Nissan Motor Co Chief Executive Hiroto Saikawa has told some executives he plans to resign, the Nikkei newspaper reported on Sunday, in what would mark the latest upheaval over governance at the troubled Japanese automaker.
Nissan, which has struggled to right itself after former chairman Carlos Ghosn was ousted late last year, was battered by another crisis just days ago when Saikawa admitted to being overpaid in violation of internal procedures. The admission followed the results of an internal investigation.
Nissan's board members are scheduled to meet on Monday to discuss the issue. The company, and its relationship with top shareholder Renault SA, has been damaged following Ghosn's arrest in November and subsequent departure.
Citing unnamed sources, the Nikkei said Saikawa's decision had been prompted by increasing doubts over his ability to steer the automaker to recovery, given the recent plunge in Nissan's profit and the salary payments.
Nissan was not immediately available to comment on the report.
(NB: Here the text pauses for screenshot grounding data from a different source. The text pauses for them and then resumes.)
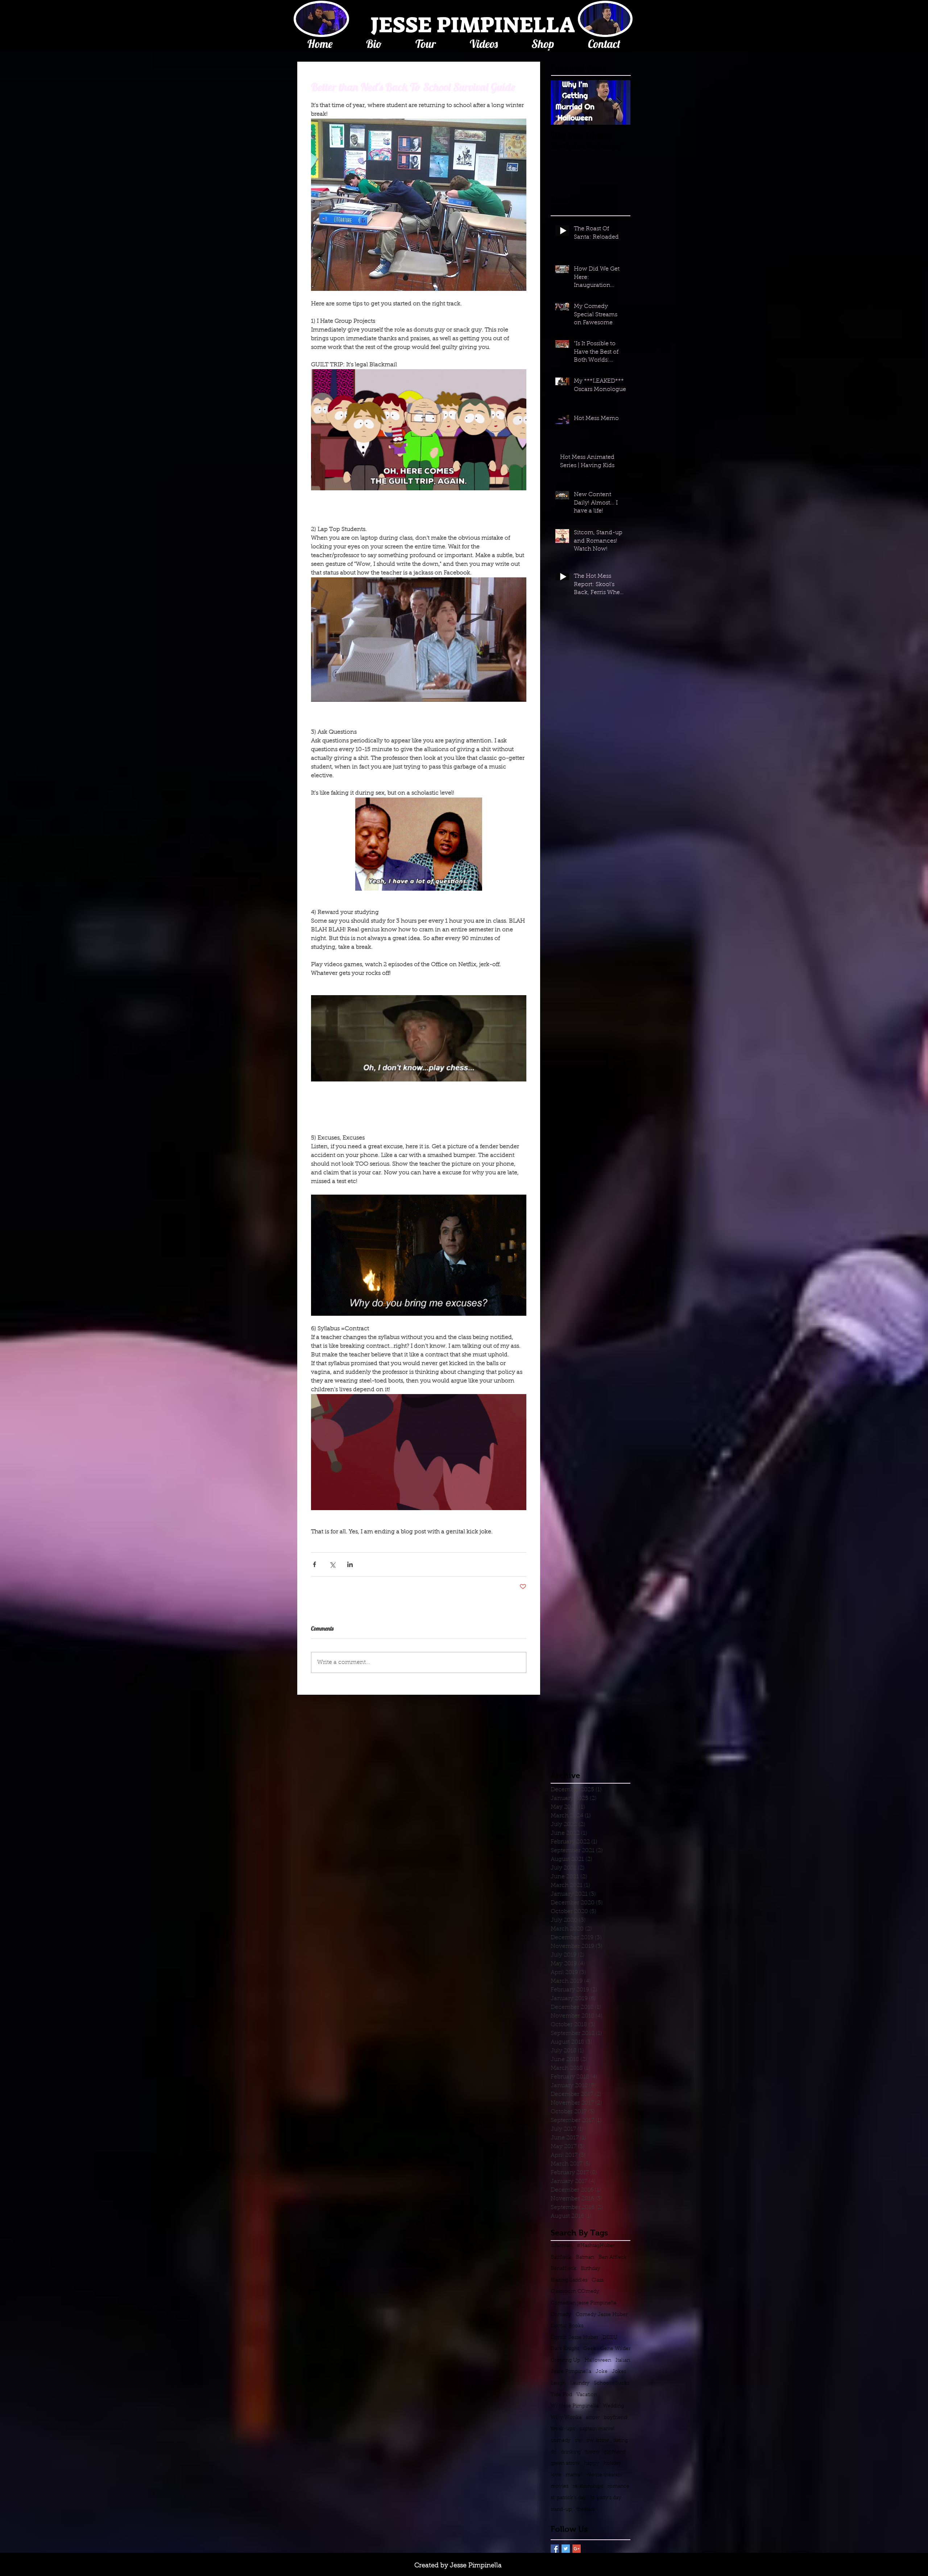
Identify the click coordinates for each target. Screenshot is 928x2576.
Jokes (619, 2371)
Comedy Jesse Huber (601, 2314)
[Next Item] (619, 102)
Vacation (586, 2395)
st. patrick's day (568, 2498)
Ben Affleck (612, 2257)
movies (559, 2486)
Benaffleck (563, 2268)
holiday (612, 2463)
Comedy (561, 2314)
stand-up (561, 2509)
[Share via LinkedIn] (350, 1564)
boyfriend (615, 2417)
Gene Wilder (615, 2349)
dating (620, 2440)
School (602, 2383)
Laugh (558, 2383)
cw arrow (598, 2440)
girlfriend (615, 2452)
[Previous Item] (562, 102)
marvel (574, 2475)
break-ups (563, 2429)
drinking (571, 2452)
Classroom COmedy (575, 2291)
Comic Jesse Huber (574, 2337)
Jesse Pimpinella (571, 2371)
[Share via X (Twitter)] (332, 1564)
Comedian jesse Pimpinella (583, 2303)
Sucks (622, 2383)
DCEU (609, 2337)
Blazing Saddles (569, 2280)
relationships (588, 2486)
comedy (561, 2440)
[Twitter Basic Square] (566, 2548)
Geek (589, 2349)
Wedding (613, 2406)
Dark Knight (565, 2349)
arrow (593, 2417)
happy (591, 2463)
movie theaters (604, 2475)
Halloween (598, 2360)
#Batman (561, 2246)
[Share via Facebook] (314, 1564)
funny (592, 2452)
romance (618, 2486)
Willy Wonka (566, 2417)
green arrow (565, 2463)
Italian (623, 2360)
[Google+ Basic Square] (576, 2548)
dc (553, 2452)
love (556, 2475)
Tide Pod (561, 2395)
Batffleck (561, 2257)
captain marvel (597, 2429)
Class (598, 2280)
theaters (585, 2509)
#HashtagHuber (596, 2246)
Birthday (590, 2268)
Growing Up (565, 2360)
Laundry (579, 2383)
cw (578, 2440)
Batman (585, 2257)
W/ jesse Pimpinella (574, 2406)
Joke (602, 2371)
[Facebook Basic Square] (555, 2548)
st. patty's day (606, 2498)
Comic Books (567, 2326)
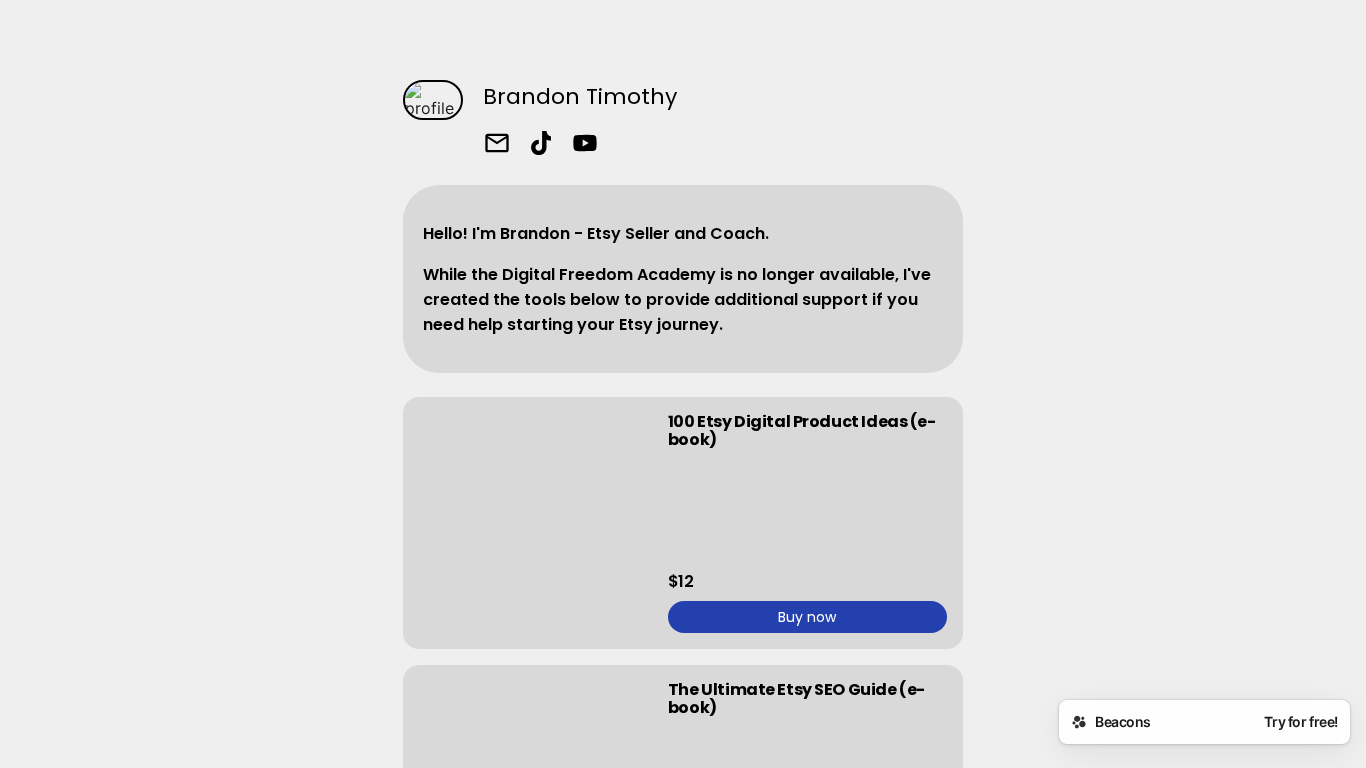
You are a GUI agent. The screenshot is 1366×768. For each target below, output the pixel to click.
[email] (497, 145)
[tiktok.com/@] (541, 145)
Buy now (807, 617)
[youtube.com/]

Pressure has mounted on Saikawa, a Ghosn protege, given the company's poor performance and strained ties with Renault. Profit has tumbled to an 11-year low and prompted hefty job cuts.
One alliance source told Reuters that a nominations committee established in June to find a successor to Saikawa had drawn up a shortlist containing more than 10 possible candidates.
Names included Jun Seki, who is overseeing the company's performance recovery, Chief Competitive Officer Yasuhiro Yamauchi, and Makoto Uchida, chairman of Nissan's management committee in China, one of its largest markets, the person said on condition of anonymity.
The search and vetting process would likely take about six months as the committee considered both Japanese and non-Japanese candidates for the role, another person with knowledge of the issue has told Reuters.
The Financial Times has reported that Nissan's board will set a formal succession timetable at Monday's meeting, citing unnamed sources.